Data on locating visible targets:
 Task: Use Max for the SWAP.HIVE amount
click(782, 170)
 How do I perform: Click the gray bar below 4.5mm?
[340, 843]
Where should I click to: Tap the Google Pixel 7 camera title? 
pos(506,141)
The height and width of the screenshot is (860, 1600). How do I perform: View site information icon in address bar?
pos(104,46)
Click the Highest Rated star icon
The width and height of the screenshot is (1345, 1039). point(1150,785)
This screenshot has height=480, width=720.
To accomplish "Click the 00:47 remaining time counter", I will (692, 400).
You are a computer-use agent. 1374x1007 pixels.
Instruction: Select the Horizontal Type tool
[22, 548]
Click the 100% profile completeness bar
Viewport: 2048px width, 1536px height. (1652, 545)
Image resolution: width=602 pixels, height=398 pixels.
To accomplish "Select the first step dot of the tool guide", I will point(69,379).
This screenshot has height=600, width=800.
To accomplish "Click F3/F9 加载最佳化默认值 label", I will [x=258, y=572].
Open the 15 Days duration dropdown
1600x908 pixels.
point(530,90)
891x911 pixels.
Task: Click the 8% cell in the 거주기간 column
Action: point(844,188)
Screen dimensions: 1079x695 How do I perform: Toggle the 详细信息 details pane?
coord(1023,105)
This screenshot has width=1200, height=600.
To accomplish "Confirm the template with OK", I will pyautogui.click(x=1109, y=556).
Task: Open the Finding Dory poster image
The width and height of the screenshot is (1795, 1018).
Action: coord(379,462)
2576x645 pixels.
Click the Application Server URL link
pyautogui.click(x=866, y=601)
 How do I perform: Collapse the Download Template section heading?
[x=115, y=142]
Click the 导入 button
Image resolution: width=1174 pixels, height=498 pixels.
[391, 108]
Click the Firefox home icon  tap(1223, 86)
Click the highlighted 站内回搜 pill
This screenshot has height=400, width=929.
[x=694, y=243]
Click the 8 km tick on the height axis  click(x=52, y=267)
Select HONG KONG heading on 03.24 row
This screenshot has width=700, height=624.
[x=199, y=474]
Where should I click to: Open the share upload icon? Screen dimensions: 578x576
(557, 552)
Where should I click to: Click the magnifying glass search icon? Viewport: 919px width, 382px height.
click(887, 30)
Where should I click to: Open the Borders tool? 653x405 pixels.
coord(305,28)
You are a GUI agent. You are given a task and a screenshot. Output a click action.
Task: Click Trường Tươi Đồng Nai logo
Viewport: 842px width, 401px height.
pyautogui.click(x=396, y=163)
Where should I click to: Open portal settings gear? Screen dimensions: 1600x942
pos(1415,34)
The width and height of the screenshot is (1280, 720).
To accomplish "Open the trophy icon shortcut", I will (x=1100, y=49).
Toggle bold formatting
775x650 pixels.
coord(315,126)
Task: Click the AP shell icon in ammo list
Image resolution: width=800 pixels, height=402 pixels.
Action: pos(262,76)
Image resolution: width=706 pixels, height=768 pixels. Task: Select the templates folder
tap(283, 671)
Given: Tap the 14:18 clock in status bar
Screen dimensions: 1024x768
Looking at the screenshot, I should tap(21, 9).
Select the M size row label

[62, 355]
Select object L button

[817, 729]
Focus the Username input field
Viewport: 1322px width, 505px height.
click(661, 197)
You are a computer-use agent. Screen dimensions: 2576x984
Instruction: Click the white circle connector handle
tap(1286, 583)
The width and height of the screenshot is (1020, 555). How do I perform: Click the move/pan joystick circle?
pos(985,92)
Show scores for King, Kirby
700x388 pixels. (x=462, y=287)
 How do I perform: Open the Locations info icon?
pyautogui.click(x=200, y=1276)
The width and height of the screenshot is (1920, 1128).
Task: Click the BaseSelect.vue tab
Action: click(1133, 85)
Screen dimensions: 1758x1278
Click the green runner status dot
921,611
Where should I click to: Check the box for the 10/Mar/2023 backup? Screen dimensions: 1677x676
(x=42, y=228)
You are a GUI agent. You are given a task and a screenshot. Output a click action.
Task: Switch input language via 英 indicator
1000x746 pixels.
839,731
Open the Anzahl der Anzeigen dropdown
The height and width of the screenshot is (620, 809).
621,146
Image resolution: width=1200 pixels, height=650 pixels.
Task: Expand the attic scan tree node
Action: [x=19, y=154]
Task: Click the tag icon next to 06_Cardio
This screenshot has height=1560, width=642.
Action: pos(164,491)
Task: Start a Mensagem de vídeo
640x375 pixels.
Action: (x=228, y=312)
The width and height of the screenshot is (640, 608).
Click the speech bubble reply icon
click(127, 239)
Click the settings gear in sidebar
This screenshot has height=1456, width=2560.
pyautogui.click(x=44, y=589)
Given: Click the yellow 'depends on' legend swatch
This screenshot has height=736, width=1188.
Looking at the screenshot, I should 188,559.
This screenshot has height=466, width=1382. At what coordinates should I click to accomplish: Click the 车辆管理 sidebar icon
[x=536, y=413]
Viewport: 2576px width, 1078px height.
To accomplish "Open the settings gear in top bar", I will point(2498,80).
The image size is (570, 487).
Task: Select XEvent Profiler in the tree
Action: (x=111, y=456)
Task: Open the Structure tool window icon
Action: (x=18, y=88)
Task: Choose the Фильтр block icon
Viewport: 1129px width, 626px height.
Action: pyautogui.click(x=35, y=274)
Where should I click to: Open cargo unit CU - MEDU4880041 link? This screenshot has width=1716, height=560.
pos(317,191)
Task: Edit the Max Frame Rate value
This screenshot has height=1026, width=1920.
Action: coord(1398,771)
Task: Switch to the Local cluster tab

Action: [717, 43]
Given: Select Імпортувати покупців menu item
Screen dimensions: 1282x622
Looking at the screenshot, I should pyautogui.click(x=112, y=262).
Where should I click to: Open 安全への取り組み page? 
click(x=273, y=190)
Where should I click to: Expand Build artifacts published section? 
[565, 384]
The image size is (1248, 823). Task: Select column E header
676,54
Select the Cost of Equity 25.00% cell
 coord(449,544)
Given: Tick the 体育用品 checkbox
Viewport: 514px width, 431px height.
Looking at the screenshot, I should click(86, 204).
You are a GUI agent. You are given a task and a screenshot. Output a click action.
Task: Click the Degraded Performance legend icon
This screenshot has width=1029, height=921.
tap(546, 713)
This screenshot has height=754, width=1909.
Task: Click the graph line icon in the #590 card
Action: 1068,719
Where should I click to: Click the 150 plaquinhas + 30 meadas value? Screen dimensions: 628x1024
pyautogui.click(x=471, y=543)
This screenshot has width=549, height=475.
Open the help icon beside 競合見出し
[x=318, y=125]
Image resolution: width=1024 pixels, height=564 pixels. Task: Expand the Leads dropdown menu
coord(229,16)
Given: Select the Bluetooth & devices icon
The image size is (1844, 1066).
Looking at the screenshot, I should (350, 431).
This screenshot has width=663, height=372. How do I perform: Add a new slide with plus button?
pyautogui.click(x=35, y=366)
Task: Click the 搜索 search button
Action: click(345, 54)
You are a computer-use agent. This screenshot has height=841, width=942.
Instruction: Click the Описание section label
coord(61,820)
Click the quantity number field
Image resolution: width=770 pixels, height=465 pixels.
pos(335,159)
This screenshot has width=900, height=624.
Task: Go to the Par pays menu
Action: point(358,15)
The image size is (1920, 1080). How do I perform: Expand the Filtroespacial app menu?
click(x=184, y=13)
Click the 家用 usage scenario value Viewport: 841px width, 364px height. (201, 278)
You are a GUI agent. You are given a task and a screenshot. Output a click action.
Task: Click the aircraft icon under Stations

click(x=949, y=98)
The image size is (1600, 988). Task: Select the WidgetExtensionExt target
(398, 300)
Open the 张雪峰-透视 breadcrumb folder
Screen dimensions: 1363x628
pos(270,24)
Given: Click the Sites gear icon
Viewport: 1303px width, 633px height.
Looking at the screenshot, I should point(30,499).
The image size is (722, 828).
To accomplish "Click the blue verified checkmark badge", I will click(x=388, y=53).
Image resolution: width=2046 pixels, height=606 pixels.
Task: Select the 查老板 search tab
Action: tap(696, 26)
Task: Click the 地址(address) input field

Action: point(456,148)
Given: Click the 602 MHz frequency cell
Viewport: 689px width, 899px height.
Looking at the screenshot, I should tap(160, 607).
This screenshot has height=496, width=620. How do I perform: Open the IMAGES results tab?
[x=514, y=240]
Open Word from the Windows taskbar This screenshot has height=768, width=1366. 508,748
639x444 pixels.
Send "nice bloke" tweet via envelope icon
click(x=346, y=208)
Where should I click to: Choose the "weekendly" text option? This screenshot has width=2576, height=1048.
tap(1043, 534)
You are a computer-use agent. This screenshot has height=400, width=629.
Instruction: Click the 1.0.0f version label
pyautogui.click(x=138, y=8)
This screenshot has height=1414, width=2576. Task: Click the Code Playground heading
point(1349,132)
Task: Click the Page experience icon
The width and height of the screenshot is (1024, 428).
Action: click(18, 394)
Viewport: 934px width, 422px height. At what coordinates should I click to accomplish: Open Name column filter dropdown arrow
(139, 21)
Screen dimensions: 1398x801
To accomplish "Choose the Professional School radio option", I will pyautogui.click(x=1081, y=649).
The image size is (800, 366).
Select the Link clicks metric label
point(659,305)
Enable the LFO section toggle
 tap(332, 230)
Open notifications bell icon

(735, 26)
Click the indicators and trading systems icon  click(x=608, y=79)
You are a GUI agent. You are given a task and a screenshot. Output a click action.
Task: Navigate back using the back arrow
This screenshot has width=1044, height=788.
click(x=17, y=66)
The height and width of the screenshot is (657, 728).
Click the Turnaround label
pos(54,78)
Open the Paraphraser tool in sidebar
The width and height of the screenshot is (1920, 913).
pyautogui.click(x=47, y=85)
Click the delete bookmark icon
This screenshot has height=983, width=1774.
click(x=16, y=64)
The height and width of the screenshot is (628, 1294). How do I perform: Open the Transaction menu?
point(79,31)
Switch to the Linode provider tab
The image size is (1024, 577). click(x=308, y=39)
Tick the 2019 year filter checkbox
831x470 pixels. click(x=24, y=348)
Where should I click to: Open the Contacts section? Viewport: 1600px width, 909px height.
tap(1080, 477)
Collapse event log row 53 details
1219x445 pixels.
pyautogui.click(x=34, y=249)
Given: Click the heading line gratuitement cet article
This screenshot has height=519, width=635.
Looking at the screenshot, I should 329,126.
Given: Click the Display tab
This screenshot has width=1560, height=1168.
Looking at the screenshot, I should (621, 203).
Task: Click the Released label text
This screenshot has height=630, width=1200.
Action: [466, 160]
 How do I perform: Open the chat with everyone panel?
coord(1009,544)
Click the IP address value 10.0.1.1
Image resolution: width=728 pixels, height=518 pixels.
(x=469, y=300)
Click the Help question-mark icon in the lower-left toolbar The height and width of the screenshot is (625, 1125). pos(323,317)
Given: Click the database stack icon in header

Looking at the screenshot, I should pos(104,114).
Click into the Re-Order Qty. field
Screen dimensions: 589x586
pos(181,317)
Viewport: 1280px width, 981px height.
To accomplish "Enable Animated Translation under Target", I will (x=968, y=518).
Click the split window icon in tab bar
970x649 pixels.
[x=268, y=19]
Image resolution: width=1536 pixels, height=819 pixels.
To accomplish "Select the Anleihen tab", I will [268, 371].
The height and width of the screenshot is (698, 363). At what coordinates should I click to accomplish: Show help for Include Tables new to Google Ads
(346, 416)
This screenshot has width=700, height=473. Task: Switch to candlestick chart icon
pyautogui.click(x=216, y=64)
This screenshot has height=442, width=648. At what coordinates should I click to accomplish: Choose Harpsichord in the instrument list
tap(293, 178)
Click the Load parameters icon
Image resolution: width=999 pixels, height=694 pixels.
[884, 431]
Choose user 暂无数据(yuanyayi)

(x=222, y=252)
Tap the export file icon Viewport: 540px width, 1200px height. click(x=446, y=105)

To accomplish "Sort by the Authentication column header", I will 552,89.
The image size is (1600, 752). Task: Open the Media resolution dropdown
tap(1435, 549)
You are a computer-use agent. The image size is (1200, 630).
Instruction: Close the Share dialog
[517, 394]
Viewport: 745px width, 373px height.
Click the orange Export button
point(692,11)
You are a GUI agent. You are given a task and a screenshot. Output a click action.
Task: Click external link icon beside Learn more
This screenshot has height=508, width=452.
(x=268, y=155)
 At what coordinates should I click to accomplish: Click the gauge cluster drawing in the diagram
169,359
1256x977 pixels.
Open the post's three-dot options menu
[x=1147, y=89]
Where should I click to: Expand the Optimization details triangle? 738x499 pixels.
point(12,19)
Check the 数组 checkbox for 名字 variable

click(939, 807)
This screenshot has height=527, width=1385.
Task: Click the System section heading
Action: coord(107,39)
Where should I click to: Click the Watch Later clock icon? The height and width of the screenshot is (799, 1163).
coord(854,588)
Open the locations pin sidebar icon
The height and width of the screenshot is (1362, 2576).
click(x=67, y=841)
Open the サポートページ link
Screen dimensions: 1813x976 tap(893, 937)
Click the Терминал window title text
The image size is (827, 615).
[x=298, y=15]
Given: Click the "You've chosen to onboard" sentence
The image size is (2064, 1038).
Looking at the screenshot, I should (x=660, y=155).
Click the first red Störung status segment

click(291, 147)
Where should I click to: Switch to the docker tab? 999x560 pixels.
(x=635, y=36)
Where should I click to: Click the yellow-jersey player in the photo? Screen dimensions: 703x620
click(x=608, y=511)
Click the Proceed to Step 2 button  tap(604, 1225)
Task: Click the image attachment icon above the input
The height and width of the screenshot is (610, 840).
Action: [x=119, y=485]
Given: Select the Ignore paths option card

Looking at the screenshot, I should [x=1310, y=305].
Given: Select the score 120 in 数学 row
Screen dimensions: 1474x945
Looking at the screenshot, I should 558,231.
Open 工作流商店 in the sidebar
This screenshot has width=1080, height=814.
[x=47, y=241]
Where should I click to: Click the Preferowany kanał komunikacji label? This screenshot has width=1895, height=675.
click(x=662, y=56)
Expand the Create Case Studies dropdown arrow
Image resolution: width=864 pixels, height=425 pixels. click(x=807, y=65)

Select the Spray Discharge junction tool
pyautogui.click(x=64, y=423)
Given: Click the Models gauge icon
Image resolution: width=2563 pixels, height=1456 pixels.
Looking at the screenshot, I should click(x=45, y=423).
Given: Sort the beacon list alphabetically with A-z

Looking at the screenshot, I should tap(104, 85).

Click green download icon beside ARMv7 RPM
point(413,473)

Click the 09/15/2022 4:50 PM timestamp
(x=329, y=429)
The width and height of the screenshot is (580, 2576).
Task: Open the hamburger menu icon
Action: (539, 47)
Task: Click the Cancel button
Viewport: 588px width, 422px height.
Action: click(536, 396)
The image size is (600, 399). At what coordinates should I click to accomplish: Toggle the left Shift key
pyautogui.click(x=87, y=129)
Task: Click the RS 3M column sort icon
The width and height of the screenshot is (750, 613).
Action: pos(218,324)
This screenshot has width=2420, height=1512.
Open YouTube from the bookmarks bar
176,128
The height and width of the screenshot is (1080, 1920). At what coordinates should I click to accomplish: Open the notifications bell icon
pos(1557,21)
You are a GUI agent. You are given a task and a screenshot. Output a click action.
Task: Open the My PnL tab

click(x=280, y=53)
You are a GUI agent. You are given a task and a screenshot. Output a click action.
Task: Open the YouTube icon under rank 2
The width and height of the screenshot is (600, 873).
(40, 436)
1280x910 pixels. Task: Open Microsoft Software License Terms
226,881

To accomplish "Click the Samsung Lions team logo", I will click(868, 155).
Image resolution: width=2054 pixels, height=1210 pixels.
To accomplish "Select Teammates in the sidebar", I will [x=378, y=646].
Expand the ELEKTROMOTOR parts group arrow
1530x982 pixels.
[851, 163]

▶ **Aim of the task**: Switch "dropdown" to "menu" in the rows that open with the line containing "This screenshot has height=600, width=800." and close with the line containing "coord(1023,105)", leaving everything else unchanged. Return only those lines.

▶ **Result below**:
This screenshot has height=600, width=800.
To accomplish "Click F3/F9 加载最佳化默认值 label", I will [x=258, y=572].
Open the 15 Days duration menu
1600x908 pixels.
point(530,90)
891x911 pixels.
Task: Click the 8% cell in the 거주기간 column
Action: point(844,188)
Screen dimensions: 1079x695 How do I perform: Toggle the 详细信息 details pane?
coord(1023,105)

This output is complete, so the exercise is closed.